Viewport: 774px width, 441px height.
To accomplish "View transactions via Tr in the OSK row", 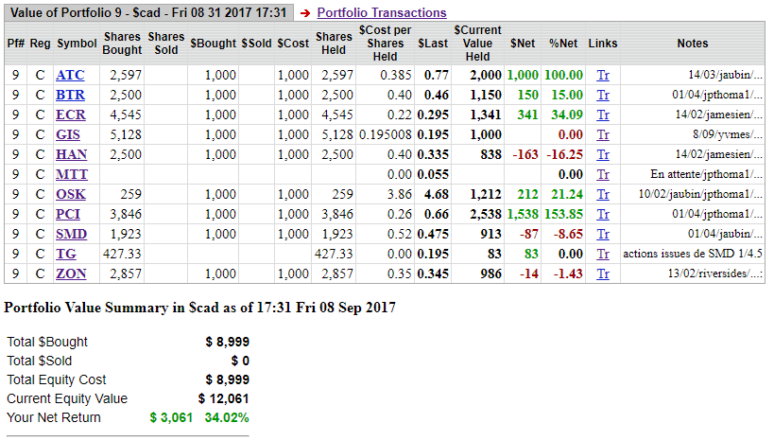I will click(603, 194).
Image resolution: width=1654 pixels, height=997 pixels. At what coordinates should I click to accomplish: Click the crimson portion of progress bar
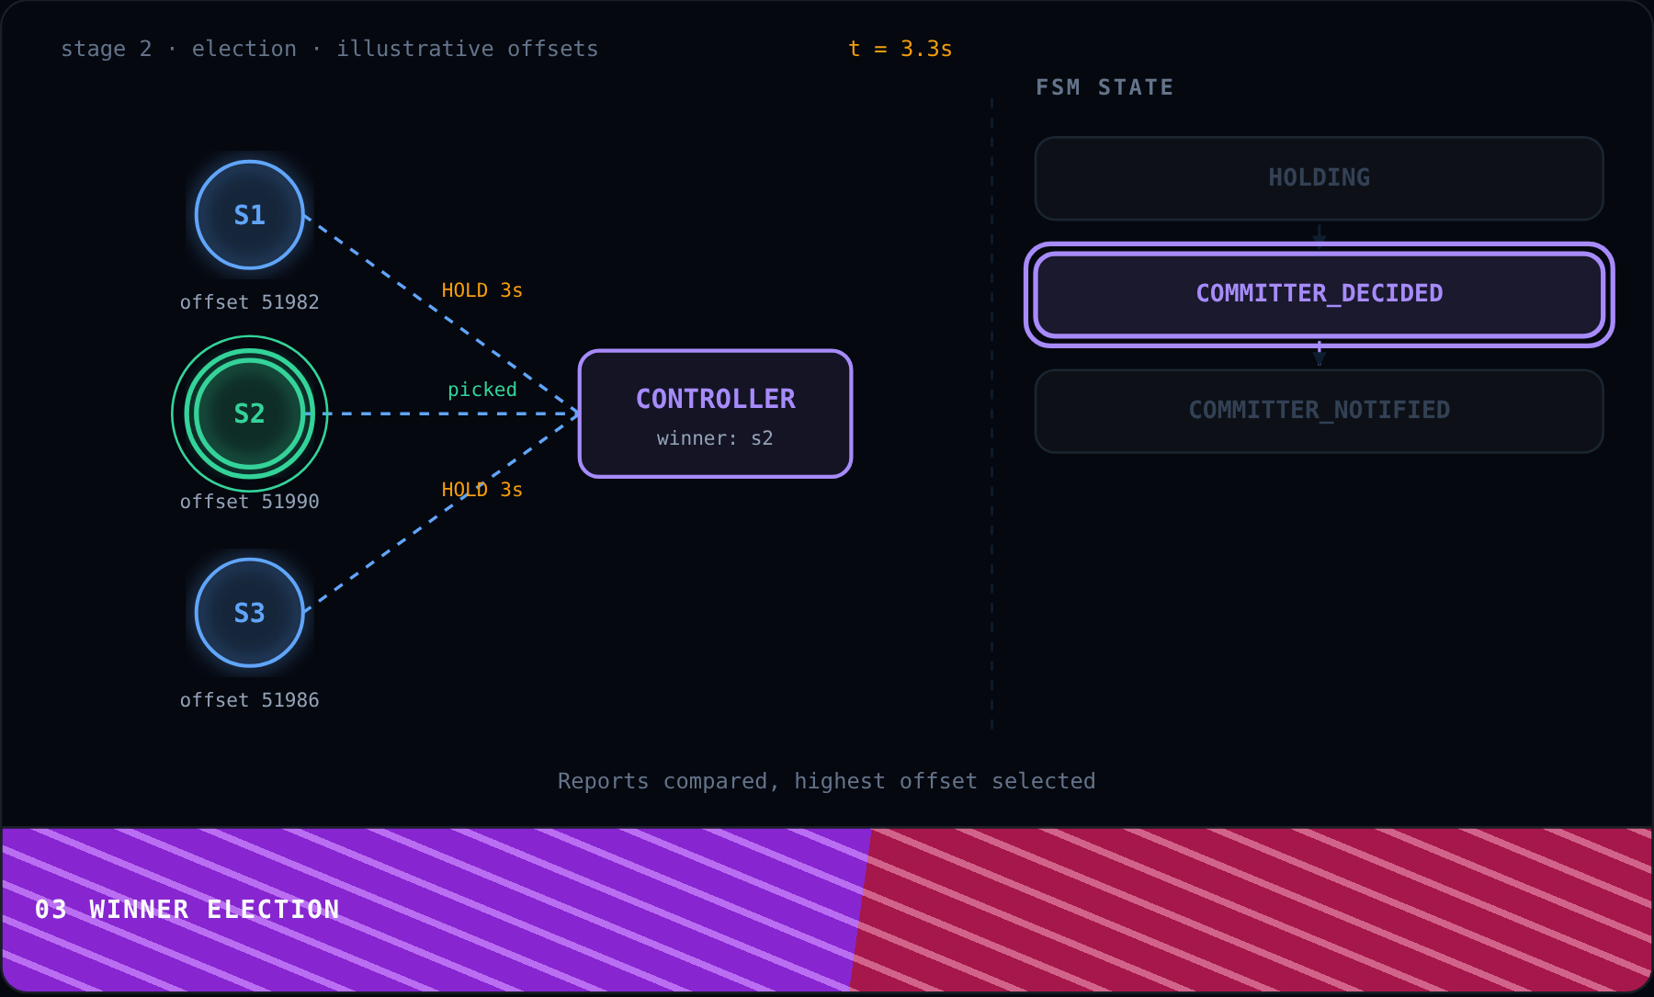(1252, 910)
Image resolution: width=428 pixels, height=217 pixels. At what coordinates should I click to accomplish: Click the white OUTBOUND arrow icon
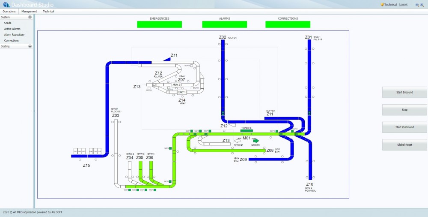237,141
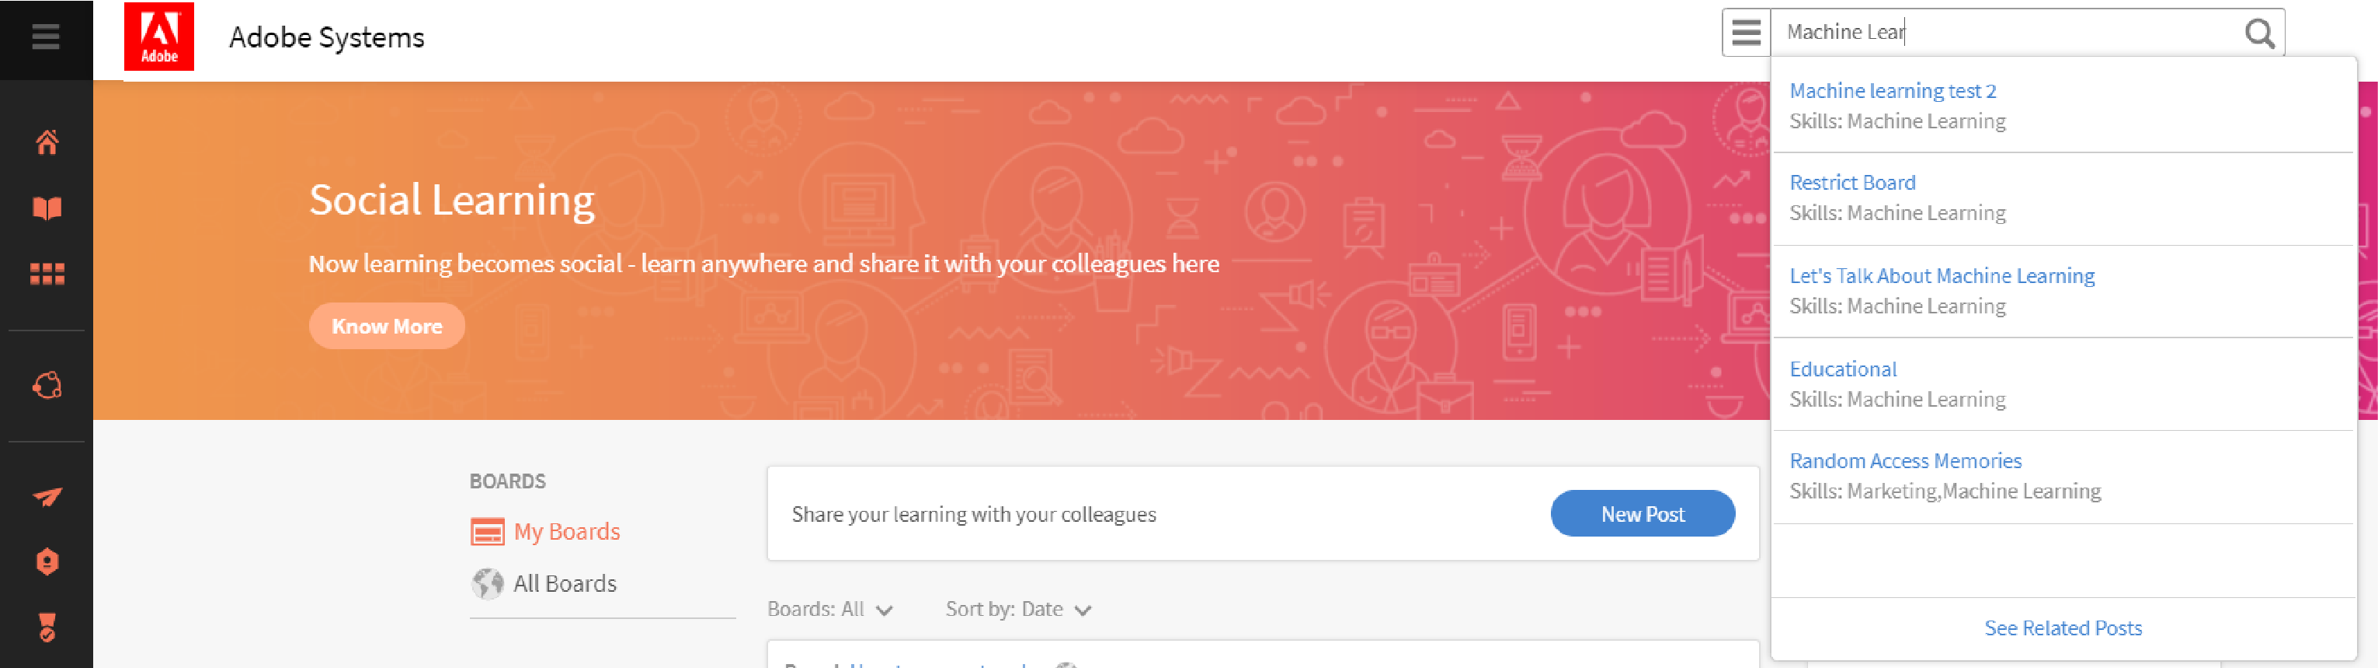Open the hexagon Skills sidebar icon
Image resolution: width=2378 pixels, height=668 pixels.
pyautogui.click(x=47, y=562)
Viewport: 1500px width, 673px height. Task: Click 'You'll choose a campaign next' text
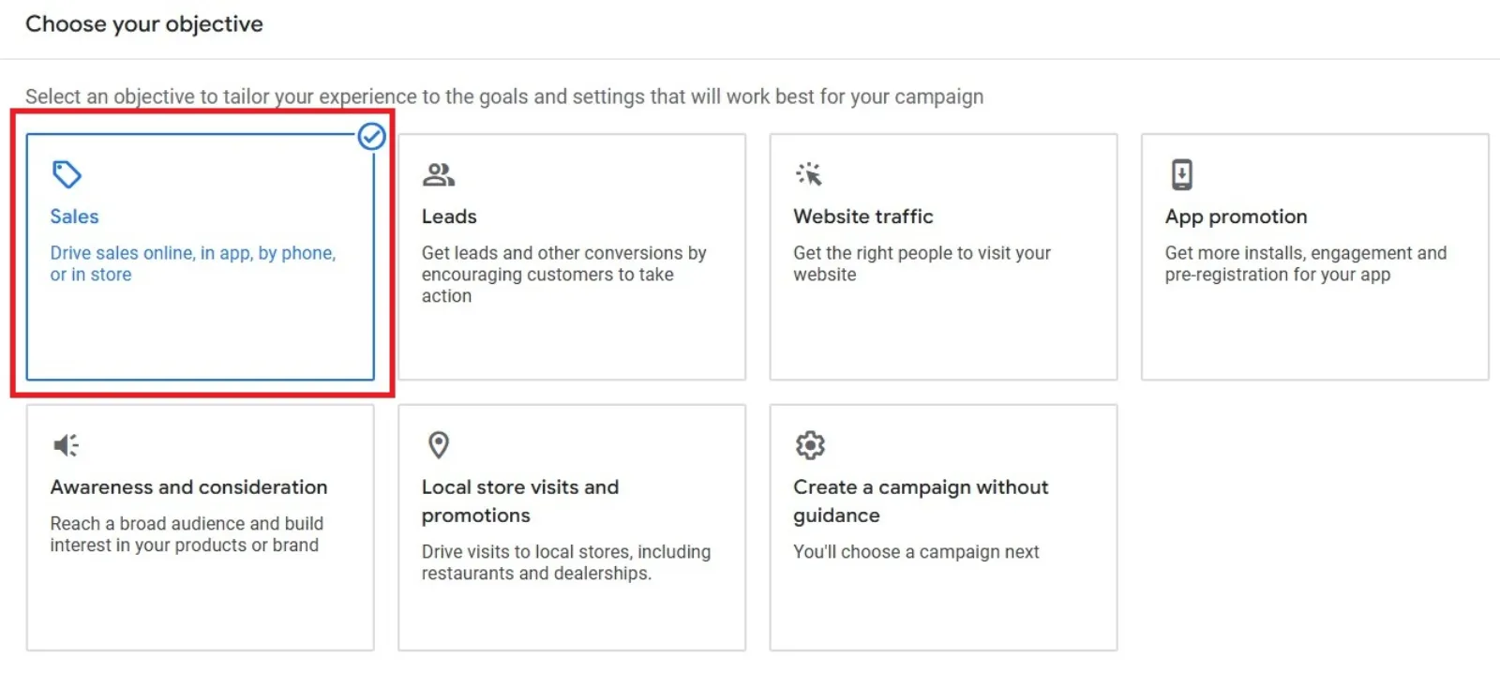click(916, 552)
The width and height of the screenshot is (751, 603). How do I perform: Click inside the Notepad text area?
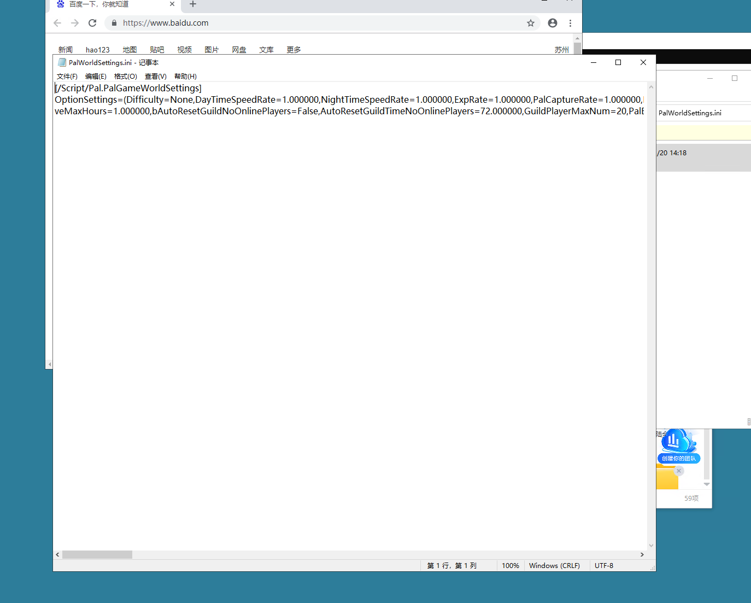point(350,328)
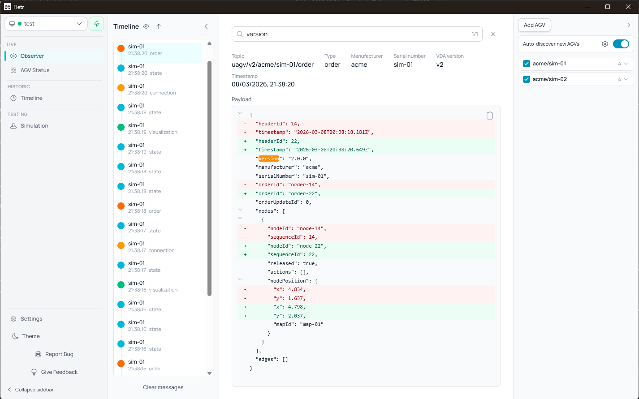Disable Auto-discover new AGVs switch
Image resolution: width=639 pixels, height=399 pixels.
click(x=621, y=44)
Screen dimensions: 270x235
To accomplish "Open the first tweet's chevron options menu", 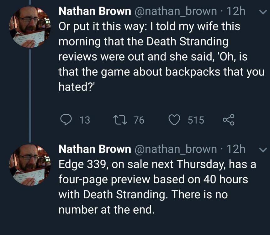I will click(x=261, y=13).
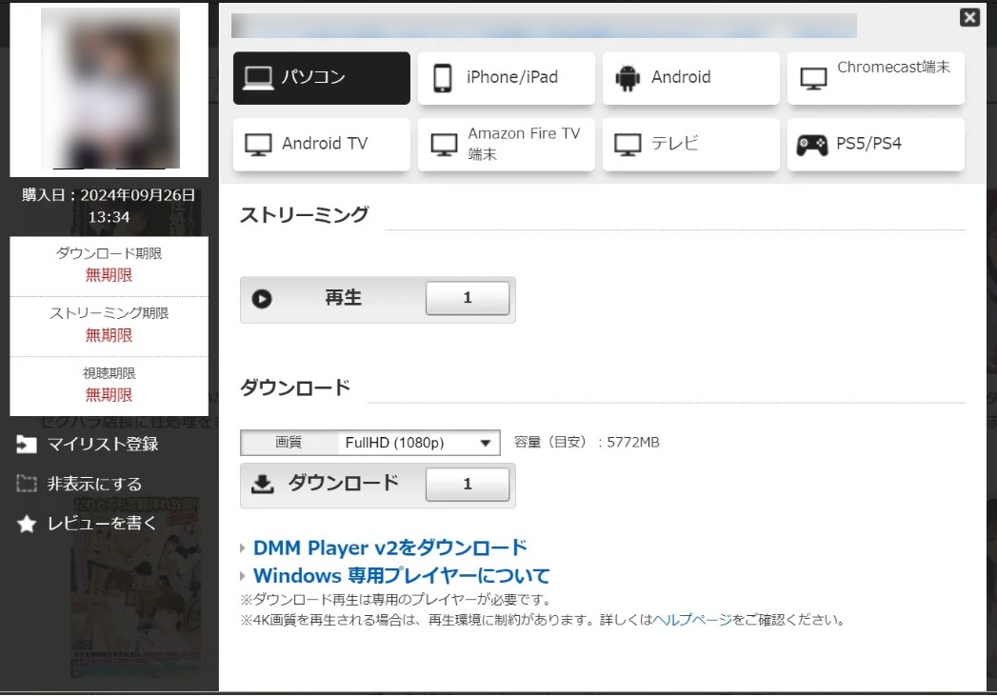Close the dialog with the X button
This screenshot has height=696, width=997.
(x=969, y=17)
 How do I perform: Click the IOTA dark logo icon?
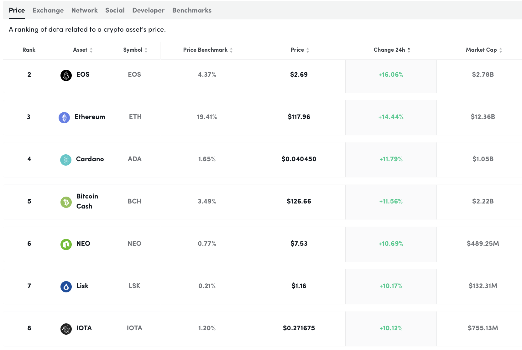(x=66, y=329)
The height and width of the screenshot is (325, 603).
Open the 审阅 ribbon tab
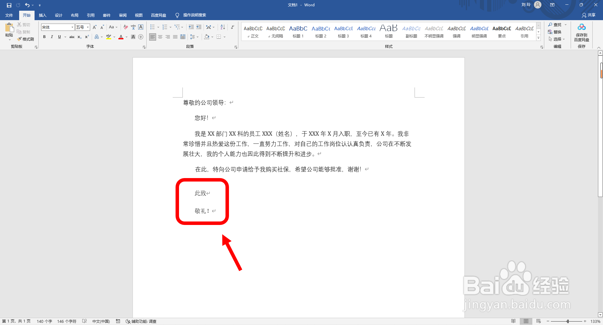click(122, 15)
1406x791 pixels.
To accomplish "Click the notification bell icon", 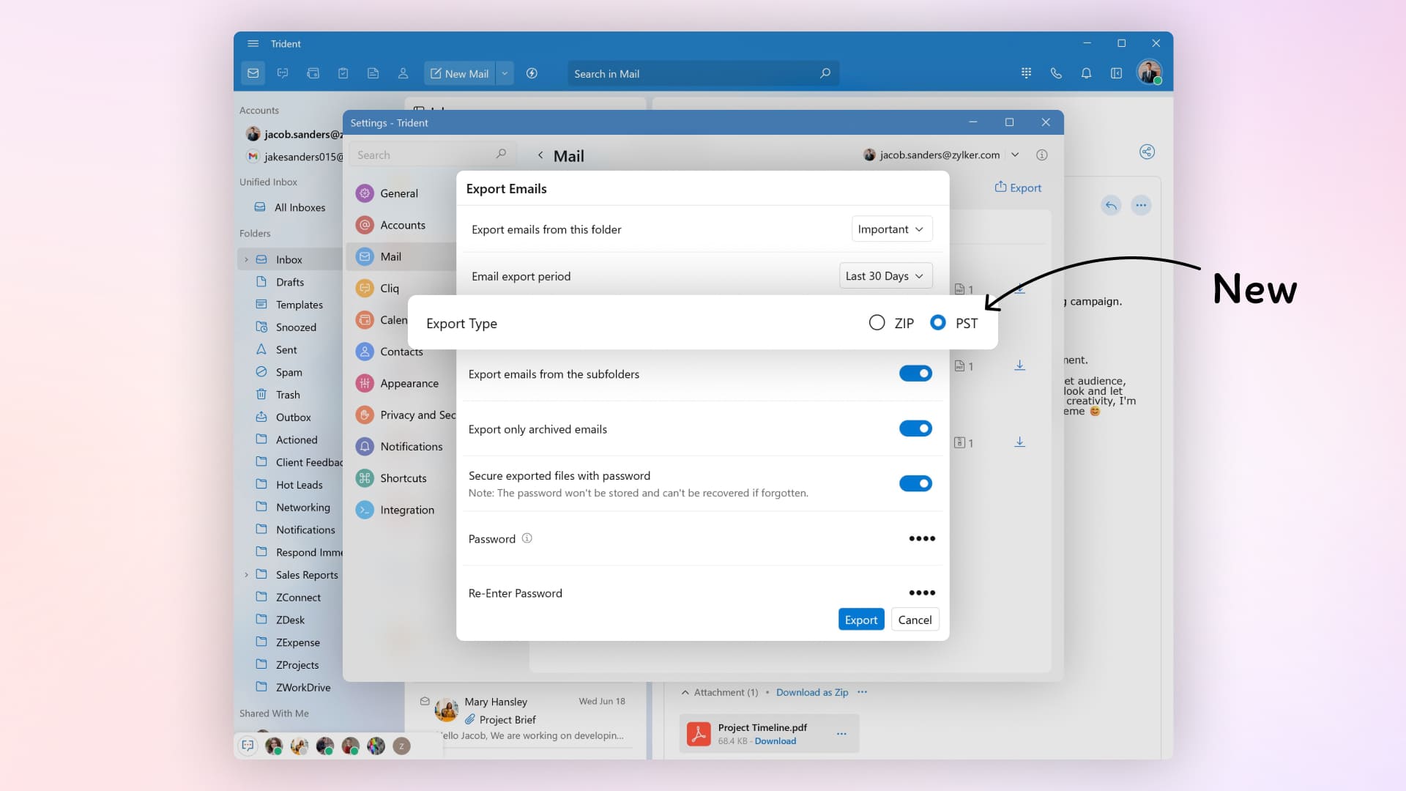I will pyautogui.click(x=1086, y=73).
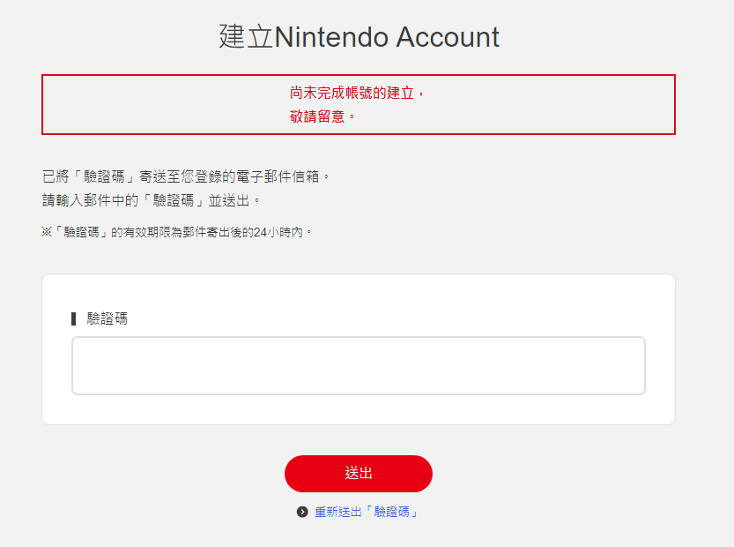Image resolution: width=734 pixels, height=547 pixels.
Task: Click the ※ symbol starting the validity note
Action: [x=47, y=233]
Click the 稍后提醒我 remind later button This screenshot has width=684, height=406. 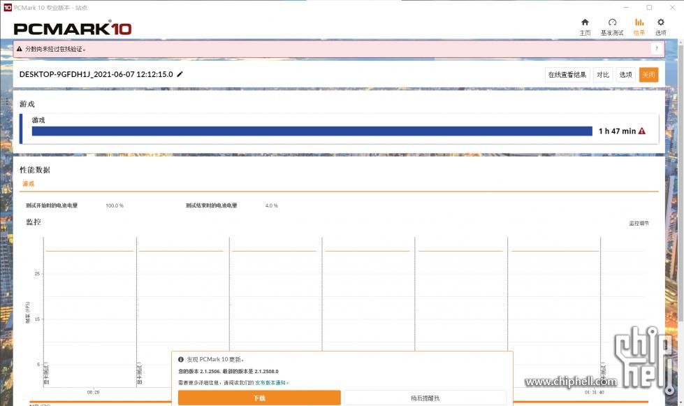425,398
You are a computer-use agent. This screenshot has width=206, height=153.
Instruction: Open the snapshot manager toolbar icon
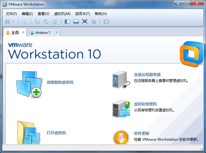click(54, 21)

→ Set task
In the lines above, from the one with "How do I perform: Click the" down to the one with "click(122, 15)", swap "dark" for "light" and give those lines again with nothing else changed and the pictures left out.

→ Exercise output
 How do I perform: Click the IOTA light logo icon?
(x=66, y=329)
The height and width of the screenshot is (325, 603).
Open the 审阅 ribbon tab
click(122, 15)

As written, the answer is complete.